ITEM 5.  INTEREST IN SECURITIES OF THE ISSUER.

                 (a) - (b)  At the date hereof, the reporting person has the
sole power to vote and dispose of 1,597,557 shares of Class A Common Stock and
the shared power to vote and dispose of 49,595 shares of Class A Common Stock.
Of the aggregate number of shares shown as beneficially owned by the reporting
person, 1,563,655 are beneficially owned in the form of the Company's Class B
Common Stock, par value $1.00 per share ("Class B Common Stock"), which class
is not registered as a class of equity securities under the Exchange Act but
which can be converted within 60 days into an equal number of shares of Class A
Common Stock.  Of such number of shares of Class B Common Stock, (i) 470,551
shares are beneficially owned by the reporting person as trustee under the
Trust of the Will of the late Joseph Genovese, Sr., (ii) 49,595 shares are
beneficially owned by the reporting person as co-trustee under the Trust dated
December 24, 1969 for the benefit of Mary Margaret Genovese, and (iii) 12,252
shares are beneficially owned by the reporting person as fiduciary of Mary
Margaret Genovese under the Uniform Gifts to Minors Act (the reporting person
disclaims any beneficial ownership in any of such shares).  The reporting
person also holds options to purchase 34,200 shares of Class A Common Stock.
The Class A Common Stock beneficially owned by the reporting person represents
27.4% of the 4,406,412 shares of Class A Common Stock reported to be
outstanding as of August 12, 1994, as reported in the Company's quarterly
report on Form 10-Q, the most recently available filing with the Commission by
the Company, and assuming the conversion and exercise of all shares of Class B
Common Stock and options, respectively, held by the reporting person.





                               Page 4 of 6 Pages
<PAGE>   5
                 (c)  On November 1, 1994, the reporting person acquired
indirect beneficial ownership of 240,194 shares of Class A Common Stock by the
gift of such shares in the form of shares of Class B Common Stock in a private
transaction to a revocable living trust.  In addition, on such date, the
reporting person changed the nature of his beneficial ownership of 16,317
shares of Class A Common Stock and 750,929 shares of Class B Common Stock from
direct beneficial ownership to indirect beneficial ownership by the gift of
such shares in private transactions to the same revocable living trust.  No
other transactions representing the transfer of beneficial ownership of shares
of Class A Common Stock were effected during the past 60 days by the reporting
person.

                 (d)  (i)  The reporting person is the trustee of the Trust
         under the Will of the late Joseph Genovese, Sr., with sole voting and 
         dispositive power with respect to the 470,551 shares of Class B Common 
         Stock  owned by such trust (the reporting person disclaims any 
         beneficial ownership in any of such shares).  Viola Genovese is the 
         beneficiary of such trust, and as such, is entitled to dividends from 
         and proceeds from the sale of the securities owned by such trust in 
         accordance with the terms of such trust and applicable law.

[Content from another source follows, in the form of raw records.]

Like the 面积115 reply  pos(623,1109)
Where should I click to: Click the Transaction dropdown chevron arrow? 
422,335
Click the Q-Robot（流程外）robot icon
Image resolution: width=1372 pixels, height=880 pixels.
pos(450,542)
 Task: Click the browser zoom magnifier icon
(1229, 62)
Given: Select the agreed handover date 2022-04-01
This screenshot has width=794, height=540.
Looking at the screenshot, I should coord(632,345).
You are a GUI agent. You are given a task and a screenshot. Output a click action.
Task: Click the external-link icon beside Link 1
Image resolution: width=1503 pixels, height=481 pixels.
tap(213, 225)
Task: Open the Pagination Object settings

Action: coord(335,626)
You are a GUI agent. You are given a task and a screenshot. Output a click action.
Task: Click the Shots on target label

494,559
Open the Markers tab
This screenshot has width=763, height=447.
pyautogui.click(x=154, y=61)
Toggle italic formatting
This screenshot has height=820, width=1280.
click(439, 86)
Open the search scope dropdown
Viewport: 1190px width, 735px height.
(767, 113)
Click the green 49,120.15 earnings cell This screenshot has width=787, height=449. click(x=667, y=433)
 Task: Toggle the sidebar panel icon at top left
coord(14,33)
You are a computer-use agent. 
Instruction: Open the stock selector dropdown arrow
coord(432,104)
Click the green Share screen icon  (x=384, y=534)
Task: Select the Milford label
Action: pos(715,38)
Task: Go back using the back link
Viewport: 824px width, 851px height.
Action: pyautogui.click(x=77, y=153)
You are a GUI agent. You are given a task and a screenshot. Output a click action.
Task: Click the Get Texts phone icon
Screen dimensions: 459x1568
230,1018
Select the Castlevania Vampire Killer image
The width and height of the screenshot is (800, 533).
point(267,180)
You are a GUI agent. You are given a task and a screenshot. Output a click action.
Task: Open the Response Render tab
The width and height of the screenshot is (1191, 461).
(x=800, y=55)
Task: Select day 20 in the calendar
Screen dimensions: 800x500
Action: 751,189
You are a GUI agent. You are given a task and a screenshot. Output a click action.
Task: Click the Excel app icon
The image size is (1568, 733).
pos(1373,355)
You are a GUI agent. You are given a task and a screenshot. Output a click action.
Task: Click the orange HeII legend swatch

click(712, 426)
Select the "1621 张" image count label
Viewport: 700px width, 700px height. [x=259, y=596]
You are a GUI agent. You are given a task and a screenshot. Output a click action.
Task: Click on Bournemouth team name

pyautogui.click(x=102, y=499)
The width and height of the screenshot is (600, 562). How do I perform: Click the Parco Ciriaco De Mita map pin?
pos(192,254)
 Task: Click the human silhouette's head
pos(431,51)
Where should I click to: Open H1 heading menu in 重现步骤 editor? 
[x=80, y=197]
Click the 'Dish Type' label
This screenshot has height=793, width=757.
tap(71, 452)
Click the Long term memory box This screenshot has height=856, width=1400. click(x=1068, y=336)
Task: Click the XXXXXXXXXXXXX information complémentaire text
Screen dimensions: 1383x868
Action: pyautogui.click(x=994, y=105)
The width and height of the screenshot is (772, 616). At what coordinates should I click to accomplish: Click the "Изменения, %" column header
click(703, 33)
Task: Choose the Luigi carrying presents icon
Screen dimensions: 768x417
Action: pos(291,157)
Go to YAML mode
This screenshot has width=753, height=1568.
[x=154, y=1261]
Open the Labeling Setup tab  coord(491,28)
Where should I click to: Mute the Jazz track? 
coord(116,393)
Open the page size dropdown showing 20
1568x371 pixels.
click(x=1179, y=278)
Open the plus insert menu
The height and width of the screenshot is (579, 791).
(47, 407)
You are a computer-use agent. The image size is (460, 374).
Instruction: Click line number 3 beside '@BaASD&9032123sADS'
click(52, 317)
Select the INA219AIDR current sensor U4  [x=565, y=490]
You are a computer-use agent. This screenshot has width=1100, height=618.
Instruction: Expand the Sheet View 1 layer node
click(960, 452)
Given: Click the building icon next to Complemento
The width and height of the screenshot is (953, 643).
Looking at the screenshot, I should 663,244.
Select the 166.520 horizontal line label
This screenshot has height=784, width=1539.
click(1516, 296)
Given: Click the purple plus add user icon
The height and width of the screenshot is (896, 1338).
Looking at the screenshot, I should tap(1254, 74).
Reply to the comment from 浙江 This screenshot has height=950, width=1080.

                 (ii)  The reporting person is a co-trustee of the Trust dated
         December 24, 1969 for the benefit of Mary Margaret Genovese, with
         shared voting and dispositive power with respect to the 49,595 shares
         of Class B Common Stock owned by such trust (the reporting person
         disclaims any beneficial ownership in any of such shares).  Mary
         Margaret Genovese is the beneficiary of such trust, and as such, is
         entitled to dividends from and proceeds from the sale of the
         securities owned by such trust in accordance with the terms of such
         trust and applicable law.

                 (iii)  The reporting person is the fiduciary for Mary Margaret
         Genovese under the Uniform Gifts to Minors Act, with sole voting and
         dispositive power with respect to 12,252 shares of Class B Common
         Stock (the reporting person disclaims any beneficial ownership in any
         of such shares).  Mary Margaret Genovese is the beneficiary of such
         shares, and as such, is entitled to dividends from and proceeds from
         the sale of the securities in accordance with applicable law.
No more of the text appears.